— Чего ждёте?
— Того, что меня ударило, когда я впервые увидел Анну. Помните, упавшую?
Рябинин кивнул: как не помнить, если сидел он по вечерам на раскладушке и записывал эту семейную историю. И сам толком не знал зачем. Для времяпрепровождения, для повышения квалификации, для понимания человеческой психики, для памяти?.. Или впитывал чужое горе и втайне от самого себя молился на всякий случай — господи, помилуй от такого…
— Дождались?
— Сижу, как глиняный. Ничего не ударило, и даже сердце не стукнуло. Съели всё, выпили… Знаю, что пора её целовать. Ждёт она…
— И что же?
— А меня душит. Вот так, за горло!
— Кто душит, то есть что душит?
— Её шампанское зелёное.

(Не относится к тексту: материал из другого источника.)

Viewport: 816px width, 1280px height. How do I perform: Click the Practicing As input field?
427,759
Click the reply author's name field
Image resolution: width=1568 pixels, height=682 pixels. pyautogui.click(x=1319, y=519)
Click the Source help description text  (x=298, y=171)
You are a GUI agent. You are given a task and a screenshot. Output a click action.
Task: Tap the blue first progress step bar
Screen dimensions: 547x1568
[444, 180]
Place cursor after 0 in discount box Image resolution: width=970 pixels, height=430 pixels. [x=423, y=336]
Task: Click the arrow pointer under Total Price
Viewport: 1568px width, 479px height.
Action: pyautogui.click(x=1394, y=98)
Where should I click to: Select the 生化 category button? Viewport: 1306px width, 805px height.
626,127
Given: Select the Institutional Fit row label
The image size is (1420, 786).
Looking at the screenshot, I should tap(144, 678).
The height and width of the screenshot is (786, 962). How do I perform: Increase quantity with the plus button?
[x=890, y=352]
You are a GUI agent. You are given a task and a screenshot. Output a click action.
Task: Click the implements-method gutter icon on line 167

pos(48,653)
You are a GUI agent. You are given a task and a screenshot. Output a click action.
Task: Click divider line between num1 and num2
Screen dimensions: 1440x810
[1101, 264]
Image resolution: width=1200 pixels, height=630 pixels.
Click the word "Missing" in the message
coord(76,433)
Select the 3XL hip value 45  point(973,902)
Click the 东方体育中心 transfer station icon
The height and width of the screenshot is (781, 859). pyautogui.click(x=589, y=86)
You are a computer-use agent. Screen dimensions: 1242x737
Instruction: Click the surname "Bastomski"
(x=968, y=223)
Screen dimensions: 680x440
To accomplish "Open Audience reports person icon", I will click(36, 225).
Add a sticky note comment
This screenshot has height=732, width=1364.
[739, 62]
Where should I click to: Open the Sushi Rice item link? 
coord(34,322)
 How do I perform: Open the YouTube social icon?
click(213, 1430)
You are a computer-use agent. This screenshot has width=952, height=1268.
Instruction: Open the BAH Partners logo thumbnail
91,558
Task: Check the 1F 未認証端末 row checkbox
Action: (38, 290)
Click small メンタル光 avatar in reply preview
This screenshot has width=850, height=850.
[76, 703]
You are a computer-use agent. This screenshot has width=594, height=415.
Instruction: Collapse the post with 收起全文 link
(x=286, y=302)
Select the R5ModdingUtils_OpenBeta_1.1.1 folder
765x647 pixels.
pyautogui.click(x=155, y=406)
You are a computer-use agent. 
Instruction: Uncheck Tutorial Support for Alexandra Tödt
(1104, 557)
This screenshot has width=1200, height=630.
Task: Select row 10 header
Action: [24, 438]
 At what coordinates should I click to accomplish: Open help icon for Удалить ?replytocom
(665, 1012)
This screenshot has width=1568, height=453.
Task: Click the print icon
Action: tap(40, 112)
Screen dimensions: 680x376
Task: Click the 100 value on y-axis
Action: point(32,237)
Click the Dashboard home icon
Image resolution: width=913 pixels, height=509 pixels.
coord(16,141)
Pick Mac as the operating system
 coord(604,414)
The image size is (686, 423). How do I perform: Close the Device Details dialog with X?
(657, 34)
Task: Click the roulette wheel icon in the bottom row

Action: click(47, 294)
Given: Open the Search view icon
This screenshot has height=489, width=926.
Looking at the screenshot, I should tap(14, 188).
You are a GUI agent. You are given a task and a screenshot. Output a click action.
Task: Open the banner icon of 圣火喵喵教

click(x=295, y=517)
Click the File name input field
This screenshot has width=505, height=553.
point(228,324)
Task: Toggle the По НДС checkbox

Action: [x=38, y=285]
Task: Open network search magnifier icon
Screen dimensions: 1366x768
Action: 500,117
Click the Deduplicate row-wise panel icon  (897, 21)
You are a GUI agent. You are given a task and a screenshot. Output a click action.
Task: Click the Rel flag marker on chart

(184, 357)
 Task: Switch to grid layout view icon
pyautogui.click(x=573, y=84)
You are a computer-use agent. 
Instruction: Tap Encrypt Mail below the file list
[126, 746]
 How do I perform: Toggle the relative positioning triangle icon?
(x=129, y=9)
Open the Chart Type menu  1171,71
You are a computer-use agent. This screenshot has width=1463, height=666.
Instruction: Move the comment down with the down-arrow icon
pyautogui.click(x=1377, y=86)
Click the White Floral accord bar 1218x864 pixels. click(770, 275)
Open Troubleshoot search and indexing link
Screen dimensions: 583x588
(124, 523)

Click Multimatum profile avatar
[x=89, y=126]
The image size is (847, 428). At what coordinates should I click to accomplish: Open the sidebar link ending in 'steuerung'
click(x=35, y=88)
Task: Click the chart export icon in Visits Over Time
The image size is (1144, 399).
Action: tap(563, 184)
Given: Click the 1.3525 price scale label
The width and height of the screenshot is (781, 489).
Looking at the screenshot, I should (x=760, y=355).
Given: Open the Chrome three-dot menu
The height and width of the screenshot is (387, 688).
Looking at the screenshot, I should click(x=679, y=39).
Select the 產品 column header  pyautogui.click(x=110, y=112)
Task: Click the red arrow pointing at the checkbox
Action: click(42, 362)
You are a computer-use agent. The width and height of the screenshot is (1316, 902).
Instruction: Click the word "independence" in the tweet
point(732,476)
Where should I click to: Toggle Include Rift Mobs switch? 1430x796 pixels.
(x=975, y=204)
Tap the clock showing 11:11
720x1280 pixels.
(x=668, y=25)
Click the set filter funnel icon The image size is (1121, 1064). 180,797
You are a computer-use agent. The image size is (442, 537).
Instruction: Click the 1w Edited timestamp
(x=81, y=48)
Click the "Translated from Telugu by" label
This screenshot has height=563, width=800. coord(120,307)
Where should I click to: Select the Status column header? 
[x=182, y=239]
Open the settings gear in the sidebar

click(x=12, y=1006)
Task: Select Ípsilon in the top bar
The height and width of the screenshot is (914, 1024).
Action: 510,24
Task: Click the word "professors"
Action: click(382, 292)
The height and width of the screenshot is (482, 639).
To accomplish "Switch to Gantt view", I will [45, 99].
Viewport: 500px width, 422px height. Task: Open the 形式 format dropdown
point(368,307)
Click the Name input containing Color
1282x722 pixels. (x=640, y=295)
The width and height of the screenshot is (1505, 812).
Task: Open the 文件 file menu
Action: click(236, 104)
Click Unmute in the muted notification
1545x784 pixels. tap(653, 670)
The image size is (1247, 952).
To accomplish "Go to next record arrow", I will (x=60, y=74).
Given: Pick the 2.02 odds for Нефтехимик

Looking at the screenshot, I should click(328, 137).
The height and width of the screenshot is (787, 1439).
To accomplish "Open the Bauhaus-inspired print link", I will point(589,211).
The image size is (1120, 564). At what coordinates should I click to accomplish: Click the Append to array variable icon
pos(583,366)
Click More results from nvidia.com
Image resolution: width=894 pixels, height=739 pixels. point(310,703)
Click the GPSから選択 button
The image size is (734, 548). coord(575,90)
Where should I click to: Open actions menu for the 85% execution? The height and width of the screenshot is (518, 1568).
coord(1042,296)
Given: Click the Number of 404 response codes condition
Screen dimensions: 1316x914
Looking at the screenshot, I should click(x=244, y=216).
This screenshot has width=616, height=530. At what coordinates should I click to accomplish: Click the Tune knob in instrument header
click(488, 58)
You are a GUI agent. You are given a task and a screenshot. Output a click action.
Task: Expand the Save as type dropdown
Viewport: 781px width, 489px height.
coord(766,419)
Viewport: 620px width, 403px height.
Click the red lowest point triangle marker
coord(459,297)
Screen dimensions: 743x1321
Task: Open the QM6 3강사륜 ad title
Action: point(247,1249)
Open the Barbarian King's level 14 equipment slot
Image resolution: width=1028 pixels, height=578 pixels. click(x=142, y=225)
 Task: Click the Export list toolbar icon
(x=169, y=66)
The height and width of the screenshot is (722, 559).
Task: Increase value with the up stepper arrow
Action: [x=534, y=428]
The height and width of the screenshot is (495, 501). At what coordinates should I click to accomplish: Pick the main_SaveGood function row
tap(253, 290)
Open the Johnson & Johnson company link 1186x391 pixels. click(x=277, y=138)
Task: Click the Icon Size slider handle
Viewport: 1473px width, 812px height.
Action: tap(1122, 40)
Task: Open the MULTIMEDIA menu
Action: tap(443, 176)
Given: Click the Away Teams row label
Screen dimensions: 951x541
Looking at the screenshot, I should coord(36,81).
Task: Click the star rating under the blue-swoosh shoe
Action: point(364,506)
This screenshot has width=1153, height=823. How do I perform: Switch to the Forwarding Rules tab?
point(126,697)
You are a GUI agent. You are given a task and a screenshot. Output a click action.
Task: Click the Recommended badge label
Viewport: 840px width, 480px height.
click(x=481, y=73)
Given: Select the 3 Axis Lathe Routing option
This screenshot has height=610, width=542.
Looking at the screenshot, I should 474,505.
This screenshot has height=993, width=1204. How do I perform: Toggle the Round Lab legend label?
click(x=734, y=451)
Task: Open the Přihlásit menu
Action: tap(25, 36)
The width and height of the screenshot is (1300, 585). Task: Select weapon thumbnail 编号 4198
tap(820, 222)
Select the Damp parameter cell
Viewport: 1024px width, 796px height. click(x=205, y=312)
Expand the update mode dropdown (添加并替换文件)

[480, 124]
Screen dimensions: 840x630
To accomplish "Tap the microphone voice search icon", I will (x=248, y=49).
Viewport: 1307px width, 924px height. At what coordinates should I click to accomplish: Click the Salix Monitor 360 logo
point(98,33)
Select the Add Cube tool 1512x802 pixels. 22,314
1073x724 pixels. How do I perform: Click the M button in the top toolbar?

Поперёк горла буквально.
— Вероятно, плохое, — предположил Рябинин. — Несвежее.
У него бывало: посреди серьёзного разговора, посреди звонкого напряжения вырывалась вольная шутка. Потом насупленной мыслью он вернётся к ней и поищет её подземные истоки. Отчего она — от смешной роли Слежевского, от выспренности его слов или от чего-то такого, чего Рябинин не хотел и додумывать?
— Шампанское было свежим, — не улыбнулся Слежевский. — Несвежей стала моя душа.
— Что же дальше?
— Я встал и ушёл.
— А плановичка?
— Я оставил ей шесть банок сгущёнки.
Рябинин прицепился взглядом к усикам Слежевского — они вытянулись почти стрелочкой на плоских, застывших губах. Может быть, и у него шутки вырывались самовольно, как сквозняки из приоткрытой двери? Или шутка, придавленная разумом, не доходила до лица — её хватило только на брошенные слова?
— Вы знаете мой дом. Я его строил, прожил в нём почти всю сознательную жизнь, вырастил детей… Это мой дом. А из своего дома человек не должен уходить ни на какие пряники.
Он махом допил остывший чай и налил другого, горячего. И Рябинин подумал, что этим чаем Слежевский, видимо, питался — только в первый день здесь варилась картошка. Не потому ли кожа на щеках барабанно натянута?
— А если в доме нет жизни? — спросил Рябинин.
— Сергей Георгиевич, вы ничего не поняли.
— Не понял?
— Я же однолюб.
От резкого движения головы очки Рябинина почти взметнулись. Однолюб? А не… как называется человек наоборот однолюбу? Одноненавистник?
— Вы же несколько дней рассказываете, как ваша любовь перешла в ненависть…
— Не перешла, Сергей Георгиевич, а совместилась.
— Как совместилась?
— Любовь совместилась с ненавистью. Я её ненавидел, и я не мог без неё жить. Это трагедия, Сергей Георгиевич. А вы вчера сказали, что я Анну не любил…
Выговорившись, Слежевский спокойно отпил чай. Но оставившее его беспокойство как бы перекинулось на Рябинина, которому легче было понять перерождение любви в ненависть, чем их сумасшедшее совмещение.